To do:
Repeat the lines of the listing word for word, beginning at the line that has "Describe the element at coordinates (480, 147)" and continuing through the end of the listing.

Word and element location listing:
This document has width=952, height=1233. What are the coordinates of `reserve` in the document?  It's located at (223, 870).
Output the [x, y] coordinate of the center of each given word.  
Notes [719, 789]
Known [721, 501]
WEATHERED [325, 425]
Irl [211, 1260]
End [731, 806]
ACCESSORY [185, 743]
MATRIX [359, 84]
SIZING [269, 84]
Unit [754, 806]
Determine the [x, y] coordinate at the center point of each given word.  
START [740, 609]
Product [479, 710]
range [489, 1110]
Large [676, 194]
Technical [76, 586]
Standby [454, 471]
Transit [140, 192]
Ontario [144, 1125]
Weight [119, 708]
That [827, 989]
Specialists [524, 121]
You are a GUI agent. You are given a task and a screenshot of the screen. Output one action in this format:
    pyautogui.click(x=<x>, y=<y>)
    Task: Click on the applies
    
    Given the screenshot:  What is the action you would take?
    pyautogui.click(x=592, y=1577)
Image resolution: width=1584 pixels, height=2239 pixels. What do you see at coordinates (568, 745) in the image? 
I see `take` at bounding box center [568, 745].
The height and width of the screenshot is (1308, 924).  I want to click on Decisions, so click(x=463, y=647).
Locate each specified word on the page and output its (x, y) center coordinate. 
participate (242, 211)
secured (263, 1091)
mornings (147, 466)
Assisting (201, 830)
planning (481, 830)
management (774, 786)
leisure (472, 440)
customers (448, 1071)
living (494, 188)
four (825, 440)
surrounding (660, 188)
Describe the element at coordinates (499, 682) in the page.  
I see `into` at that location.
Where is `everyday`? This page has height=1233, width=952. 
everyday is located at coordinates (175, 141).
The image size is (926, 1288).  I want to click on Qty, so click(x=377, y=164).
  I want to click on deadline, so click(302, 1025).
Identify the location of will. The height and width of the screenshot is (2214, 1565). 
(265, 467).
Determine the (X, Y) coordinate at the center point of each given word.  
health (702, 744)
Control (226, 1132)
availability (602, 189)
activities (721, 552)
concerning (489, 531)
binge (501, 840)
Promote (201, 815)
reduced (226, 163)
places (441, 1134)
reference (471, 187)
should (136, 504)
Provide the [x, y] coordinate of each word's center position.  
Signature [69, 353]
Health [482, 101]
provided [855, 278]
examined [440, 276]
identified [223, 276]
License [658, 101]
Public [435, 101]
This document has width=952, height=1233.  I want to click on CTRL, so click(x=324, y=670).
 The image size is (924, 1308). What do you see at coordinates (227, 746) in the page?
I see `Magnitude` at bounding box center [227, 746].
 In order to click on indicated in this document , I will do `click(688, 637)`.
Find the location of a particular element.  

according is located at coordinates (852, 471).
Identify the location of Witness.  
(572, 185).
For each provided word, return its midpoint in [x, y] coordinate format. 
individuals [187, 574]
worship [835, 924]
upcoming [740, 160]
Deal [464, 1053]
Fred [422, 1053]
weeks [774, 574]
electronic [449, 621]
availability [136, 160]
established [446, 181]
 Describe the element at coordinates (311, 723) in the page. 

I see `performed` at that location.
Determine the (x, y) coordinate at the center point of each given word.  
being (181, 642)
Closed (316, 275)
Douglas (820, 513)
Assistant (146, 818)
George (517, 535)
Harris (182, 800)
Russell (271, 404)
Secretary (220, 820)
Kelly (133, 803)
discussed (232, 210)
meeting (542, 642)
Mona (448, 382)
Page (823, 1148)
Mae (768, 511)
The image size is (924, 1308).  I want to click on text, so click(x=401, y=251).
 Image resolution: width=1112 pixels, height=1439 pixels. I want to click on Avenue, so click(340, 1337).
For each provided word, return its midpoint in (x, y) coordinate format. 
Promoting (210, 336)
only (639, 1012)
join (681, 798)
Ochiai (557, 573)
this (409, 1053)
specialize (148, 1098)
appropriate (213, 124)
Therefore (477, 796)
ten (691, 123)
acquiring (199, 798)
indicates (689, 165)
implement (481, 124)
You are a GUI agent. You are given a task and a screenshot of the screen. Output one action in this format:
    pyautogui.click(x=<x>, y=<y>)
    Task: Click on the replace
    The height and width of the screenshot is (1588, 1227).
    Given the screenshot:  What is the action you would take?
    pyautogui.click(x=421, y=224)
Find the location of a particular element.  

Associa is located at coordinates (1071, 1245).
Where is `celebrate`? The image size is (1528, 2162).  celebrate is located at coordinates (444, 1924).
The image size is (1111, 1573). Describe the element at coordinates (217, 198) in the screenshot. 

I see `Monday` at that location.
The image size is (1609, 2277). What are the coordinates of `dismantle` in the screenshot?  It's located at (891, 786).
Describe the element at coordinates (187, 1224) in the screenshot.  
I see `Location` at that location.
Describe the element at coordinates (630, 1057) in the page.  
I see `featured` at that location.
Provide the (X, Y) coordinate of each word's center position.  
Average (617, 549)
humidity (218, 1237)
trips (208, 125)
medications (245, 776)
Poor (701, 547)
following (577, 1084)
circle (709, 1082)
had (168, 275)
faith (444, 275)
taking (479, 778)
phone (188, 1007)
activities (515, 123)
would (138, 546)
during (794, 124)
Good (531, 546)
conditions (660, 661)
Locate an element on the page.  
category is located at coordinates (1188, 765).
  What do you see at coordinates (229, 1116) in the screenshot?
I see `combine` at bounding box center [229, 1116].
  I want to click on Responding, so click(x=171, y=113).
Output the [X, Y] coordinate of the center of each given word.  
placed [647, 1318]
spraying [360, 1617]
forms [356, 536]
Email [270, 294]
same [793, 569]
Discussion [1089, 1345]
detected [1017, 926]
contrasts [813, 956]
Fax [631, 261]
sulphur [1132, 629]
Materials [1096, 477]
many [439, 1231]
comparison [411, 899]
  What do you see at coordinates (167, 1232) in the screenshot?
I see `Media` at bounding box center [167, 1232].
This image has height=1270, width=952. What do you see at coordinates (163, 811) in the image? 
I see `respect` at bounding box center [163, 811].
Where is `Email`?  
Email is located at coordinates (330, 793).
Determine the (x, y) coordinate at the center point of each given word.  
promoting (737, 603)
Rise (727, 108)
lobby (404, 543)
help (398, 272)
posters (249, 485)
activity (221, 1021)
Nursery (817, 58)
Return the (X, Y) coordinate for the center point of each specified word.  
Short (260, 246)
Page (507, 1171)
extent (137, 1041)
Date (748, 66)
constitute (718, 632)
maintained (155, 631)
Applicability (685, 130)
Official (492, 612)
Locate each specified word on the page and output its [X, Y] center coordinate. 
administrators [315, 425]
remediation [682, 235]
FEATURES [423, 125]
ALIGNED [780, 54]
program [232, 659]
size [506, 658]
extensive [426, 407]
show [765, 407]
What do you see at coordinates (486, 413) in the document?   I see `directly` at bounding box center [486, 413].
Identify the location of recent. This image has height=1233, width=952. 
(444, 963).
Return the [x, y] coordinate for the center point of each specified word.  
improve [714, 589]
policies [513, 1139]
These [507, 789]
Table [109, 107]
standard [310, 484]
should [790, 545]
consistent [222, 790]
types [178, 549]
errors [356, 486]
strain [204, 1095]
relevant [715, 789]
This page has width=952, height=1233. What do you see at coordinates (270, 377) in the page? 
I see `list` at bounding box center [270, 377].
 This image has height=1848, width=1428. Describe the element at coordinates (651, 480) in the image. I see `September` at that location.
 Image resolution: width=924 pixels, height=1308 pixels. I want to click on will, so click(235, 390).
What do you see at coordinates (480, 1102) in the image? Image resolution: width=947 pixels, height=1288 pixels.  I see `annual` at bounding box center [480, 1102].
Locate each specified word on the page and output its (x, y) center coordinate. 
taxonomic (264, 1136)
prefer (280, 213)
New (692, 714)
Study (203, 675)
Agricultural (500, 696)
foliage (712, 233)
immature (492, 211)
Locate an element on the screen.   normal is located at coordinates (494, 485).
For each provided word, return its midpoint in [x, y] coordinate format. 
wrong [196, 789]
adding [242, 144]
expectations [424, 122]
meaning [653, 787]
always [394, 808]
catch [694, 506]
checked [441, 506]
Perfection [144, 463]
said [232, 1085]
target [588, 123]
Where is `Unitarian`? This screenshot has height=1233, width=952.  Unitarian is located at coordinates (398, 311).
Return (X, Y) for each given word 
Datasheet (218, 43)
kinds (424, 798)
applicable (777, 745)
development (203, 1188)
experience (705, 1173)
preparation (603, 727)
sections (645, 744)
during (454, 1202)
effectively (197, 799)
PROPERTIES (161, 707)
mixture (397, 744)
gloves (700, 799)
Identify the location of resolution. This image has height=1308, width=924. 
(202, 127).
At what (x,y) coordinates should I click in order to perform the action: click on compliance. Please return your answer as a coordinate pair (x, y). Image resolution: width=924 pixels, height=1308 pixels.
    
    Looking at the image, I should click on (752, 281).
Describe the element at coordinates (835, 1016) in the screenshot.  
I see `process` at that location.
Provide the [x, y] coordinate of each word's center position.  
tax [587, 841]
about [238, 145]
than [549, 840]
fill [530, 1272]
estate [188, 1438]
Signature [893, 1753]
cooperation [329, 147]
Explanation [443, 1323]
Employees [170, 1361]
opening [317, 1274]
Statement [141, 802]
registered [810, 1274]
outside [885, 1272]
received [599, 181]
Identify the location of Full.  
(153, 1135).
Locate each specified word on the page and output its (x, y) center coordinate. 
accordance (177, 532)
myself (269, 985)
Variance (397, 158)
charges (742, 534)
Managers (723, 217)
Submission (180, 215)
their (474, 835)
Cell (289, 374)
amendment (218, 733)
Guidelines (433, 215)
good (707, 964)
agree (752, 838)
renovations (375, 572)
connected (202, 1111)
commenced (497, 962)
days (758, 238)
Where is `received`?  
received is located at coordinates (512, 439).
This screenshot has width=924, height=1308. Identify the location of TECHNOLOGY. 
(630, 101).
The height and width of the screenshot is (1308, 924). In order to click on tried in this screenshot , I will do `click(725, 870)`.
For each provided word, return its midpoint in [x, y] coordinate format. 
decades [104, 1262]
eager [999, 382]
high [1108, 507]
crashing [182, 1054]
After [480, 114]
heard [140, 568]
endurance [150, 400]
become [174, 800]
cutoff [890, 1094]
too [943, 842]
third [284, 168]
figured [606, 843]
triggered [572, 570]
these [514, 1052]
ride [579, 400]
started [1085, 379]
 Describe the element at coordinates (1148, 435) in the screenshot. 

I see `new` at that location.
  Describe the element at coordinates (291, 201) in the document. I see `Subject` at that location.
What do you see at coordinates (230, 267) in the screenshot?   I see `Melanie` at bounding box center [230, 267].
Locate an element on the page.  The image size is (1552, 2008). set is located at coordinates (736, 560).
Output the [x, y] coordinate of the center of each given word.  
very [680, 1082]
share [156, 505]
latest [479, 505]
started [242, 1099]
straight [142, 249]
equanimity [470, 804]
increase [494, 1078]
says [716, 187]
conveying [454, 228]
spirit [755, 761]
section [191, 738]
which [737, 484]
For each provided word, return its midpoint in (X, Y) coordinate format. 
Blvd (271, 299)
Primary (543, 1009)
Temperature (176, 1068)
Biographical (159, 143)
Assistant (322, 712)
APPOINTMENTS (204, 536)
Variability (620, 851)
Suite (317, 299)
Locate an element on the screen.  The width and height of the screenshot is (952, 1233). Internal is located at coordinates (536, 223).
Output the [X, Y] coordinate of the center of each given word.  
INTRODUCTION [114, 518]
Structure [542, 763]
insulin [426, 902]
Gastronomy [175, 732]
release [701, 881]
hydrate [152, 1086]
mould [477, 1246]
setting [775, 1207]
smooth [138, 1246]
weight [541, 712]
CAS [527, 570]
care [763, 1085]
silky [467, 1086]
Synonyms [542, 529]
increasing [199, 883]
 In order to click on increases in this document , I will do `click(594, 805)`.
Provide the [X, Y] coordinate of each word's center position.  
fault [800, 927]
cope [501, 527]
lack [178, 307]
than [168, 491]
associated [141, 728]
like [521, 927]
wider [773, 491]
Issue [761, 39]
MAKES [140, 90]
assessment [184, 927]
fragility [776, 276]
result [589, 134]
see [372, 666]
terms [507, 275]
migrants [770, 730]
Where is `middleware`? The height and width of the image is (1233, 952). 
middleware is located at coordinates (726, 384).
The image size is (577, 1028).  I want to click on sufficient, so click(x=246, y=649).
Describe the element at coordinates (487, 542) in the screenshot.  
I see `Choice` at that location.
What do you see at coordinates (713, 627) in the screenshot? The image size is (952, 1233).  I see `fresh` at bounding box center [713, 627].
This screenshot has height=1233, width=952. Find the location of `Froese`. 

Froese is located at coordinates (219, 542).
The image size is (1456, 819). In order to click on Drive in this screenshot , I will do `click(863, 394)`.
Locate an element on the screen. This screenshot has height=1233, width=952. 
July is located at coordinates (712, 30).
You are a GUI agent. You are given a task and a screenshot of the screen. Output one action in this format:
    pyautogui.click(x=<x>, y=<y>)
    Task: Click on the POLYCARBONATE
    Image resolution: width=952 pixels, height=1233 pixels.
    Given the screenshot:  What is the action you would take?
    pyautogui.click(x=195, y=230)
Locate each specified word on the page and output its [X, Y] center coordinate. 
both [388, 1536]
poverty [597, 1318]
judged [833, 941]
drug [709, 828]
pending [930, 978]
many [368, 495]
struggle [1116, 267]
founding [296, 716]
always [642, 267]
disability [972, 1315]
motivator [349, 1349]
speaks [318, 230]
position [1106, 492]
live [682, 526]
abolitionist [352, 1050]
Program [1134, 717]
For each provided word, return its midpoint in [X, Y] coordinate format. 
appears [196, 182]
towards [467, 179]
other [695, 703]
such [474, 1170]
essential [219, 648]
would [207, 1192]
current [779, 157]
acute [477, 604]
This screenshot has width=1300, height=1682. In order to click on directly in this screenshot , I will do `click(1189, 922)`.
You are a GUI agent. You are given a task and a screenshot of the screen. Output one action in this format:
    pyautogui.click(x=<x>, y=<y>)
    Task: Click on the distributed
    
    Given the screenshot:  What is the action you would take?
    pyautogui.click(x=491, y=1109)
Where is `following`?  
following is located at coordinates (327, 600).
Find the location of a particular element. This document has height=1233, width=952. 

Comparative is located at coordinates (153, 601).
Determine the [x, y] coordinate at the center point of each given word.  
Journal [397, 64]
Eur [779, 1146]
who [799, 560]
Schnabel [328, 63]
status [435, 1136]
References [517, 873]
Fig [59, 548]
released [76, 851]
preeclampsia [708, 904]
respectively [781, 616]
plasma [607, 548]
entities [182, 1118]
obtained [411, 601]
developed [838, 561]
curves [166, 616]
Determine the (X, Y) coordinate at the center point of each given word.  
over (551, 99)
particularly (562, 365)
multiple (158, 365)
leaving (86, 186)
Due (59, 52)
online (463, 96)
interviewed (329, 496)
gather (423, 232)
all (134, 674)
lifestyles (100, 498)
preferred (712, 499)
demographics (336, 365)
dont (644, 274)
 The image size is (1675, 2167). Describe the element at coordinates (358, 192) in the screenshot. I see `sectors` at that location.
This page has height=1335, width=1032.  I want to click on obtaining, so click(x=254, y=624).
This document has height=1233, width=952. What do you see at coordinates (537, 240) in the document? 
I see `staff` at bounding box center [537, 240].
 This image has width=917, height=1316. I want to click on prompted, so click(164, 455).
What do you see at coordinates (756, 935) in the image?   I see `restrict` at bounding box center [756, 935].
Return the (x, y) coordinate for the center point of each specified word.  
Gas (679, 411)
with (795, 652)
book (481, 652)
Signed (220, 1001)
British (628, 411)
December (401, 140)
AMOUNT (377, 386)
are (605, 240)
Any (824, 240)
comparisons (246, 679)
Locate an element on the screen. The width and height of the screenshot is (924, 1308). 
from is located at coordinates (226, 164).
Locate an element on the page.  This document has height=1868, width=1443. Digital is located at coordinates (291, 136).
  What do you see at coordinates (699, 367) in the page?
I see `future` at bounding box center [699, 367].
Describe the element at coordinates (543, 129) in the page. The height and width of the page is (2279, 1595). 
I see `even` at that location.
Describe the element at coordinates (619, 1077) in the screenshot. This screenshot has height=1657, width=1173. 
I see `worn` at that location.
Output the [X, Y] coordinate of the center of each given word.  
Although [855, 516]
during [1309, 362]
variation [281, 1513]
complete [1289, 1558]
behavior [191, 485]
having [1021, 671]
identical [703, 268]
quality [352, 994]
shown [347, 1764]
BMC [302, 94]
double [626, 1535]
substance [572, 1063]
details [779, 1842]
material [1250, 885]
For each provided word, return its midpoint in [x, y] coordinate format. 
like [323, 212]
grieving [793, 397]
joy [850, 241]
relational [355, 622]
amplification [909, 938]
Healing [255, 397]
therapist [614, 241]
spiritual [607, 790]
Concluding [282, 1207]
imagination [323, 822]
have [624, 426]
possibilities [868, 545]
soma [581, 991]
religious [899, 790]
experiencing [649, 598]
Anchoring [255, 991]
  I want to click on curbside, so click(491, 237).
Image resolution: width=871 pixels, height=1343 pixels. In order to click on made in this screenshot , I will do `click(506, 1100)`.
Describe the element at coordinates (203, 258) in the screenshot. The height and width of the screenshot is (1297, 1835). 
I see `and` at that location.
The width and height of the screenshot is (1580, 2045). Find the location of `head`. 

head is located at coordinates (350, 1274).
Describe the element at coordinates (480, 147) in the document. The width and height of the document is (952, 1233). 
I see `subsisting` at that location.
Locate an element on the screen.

Task response:
Describe the element at coordinates (480, 147) in the document. The width and height of the document is (952, 1233). 
I see `subsisting` at that location.
Locate an element on the screen.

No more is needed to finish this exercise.